OK, putting my contrarian (and slightly facetious) hat on -- and forming some thoughts about that "thought police."

First, I see no evidence of it. Nobody, as far as I can tell, stops anyone from thinking whatever they want to. And we can express it as well, no matter how stupid or offensive it may be; after all, Rush Limbaugh is still on the air, and will be for a long time, handsomely compensated for saying things that are both ignorant and offensive, interspersed with occasional nuggets of reason.

So "thought police"? Hardly, I'd say.

Second, and I've said it already, there is a difference between free self-expression and harassment. Sometimes it may be blurred (for some), but, really, it's not that hard to distinguish when you think about it.

Third, those who most loudly bemoan the oppressiveness of the "thought police" are people who feel inconvenienced in expressing their bigotry and hatred. (I do not mean anyone on this blog, btw.) They cry oppression because suddenly their bigoted views are considered uncool. No one stops them from having those views, incidentally, it is just that they are expected to think about them before they open their mouths to share them with others. And, as the Limbaugh&Co. example shows, sharing those views is still permissible -- nah, lucratively encouraged.

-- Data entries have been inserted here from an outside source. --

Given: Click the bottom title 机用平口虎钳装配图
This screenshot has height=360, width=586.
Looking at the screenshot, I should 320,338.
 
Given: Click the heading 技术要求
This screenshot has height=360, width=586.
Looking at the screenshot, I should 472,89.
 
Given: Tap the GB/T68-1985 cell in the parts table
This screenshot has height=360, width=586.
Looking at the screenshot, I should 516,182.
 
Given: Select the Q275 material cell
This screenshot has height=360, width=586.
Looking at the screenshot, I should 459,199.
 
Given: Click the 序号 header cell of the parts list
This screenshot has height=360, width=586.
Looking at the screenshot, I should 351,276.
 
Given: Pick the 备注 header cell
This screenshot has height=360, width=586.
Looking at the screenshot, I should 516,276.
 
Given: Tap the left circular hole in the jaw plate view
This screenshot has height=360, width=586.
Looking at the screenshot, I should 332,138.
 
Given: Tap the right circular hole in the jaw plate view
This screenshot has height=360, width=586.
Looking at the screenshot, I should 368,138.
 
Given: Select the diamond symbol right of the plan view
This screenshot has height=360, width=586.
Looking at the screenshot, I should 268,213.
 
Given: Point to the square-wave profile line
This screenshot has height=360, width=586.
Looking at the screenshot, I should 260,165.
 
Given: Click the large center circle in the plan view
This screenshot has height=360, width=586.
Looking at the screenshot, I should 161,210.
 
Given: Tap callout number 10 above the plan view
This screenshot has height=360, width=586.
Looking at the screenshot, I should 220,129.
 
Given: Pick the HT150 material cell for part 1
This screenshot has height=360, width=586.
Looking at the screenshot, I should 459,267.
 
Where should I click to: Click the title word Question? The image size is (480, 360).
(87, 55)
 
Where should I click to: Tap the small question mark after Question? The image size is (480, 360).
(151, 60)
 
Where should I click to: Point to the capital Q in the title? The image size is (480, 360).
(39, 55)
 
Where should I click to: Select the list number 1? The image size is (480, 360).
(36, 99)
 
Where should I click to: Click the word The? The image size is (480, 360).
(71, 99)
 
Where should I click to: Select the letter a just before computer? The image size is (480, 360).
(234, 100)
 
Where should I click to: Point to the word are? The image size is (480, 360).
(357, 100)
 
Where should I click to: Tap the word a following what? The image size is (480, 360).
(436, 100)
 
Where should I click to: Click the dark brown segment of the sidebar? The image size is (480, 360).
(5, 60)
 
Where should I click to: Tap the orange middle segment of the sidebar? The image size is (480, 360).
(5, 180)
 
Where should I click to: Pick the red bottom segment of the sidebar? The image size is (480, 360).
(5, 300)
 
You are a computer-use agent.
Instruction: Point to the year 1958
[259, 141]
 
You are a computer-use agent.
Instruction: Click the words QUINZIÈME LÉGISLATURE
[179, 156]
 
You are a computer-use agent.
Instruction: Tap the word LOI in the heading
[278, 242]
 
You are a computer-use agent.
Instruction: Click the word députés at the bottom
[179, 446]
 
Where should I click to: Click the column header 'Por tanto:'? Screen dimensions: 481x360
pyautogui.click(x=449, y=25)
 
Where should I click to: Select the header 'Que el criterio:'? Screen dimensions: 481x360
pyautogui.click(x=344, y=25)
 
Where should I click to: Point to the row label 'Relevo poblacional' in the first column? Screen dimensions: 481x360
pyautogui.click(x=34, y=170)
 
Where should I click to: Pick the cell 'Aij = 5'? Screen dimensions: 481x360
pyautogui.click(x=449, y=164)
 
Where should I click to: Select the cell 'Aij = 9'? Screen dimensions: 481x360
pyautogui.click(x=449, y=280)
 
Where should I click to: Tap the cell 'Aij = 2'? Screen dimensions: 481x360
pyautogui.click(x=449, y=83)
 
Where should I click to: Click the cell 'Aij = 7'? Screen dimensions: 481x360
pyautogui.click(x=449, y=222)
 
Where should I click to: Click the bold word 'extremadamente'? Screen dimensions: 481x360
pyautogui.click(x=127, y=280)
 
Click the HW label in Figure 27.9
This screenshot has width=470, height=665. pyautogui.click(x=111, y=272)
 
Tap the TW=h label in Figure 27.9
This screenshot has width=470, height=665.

Fourth, now, what is so desirable about living in a society where every thug and their brother can spew their hatreds left and right? No, really? It does not seem to be a good place to raise a family, for one. By all means, nurture your hatreds if you must, just don't bestow them on others willy-nilly. I, for one, am not interested in participating.

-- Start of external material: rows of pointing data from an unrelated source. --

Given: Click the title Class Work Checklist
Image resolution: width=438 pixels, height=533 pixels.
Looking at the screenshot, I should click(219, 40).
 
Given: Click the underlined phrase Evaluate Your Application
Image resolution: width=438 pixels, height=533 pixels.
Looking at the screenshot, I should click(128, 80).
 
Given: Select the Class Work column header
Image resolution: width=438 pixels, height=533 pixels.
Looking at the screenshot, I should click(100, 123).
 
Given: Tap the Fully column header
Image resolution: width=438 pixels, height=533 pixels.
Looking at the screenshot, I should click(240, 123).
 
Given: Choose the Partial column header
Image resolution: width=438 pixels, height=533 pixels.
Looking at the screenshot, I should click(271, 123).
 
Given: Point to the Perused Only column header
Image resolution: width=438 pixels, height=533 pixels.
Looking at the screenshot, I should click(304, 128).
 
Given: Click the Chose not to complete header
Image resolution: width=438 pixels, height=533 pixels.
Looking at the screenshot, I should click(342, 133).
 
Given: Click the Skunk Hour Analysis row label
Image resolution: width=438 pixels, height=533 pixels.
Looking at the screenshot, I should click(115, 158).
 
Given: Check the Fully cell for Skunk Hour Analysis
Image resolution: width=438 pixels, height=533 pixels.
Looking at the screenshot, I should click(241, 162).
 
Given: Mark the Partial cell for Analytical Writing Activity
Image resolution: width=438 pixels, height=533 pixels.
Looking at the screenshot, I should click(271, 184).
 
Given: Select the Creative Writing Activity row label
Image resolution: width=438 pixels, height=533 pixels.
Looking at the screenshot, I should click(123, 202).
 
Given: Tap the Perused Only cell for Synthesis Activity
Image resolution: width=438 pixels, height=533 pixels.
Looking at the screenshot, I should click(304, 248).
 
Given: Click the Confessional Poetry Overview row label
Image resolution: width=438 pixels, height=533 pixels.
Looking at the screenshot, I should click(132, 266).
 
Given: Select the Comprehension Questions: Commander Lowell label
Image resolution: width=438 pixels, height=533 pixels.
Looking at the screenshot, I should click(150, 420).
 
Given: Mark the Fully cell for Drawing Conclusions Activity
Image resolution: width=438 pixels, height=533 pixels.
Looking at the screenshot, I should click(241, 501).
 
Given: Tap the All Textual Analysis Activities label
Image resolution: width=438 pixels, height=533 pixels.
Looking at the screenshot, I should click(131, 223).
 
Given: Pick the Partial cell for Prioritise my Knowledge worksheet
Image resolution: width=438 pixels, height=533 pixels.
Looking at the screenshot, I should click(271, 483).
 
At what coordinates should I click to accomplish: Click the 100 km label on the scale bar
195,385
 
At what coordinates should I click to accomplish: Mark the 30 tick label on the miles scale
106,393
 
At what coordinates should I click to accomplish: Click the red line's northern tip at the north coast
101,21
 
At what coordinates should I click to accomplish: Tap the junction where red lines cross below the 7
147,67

Fifth... Wait, there was a fifth...

Oh, Larry Summers, and nappy-headed hoes. About Larry, first. It's not that he expressed a politically incorrect thought (though it was labeled such and yes, there was "political" correctness involved). It was an intellectually incorrect statement. Not as many women in hard sciences does not translate into "women are not as capable" in those domains. There are other factors that are responsible for this state of affairs, and who if not the preznit of Harvard should know this? Don't they teach thinking skills and stuff at Harvard?

Last, but not least: what does one want to accomplish by calling a women sports team "nappy-headed hoes"? No, really? The purpose of uttering such a statement thoroughly eludes me. There is also a difference between hearing something "at home" and hearing the same bigoted and offensive thing from a public figure of some authority. The words may be the same, but their impact is radically different.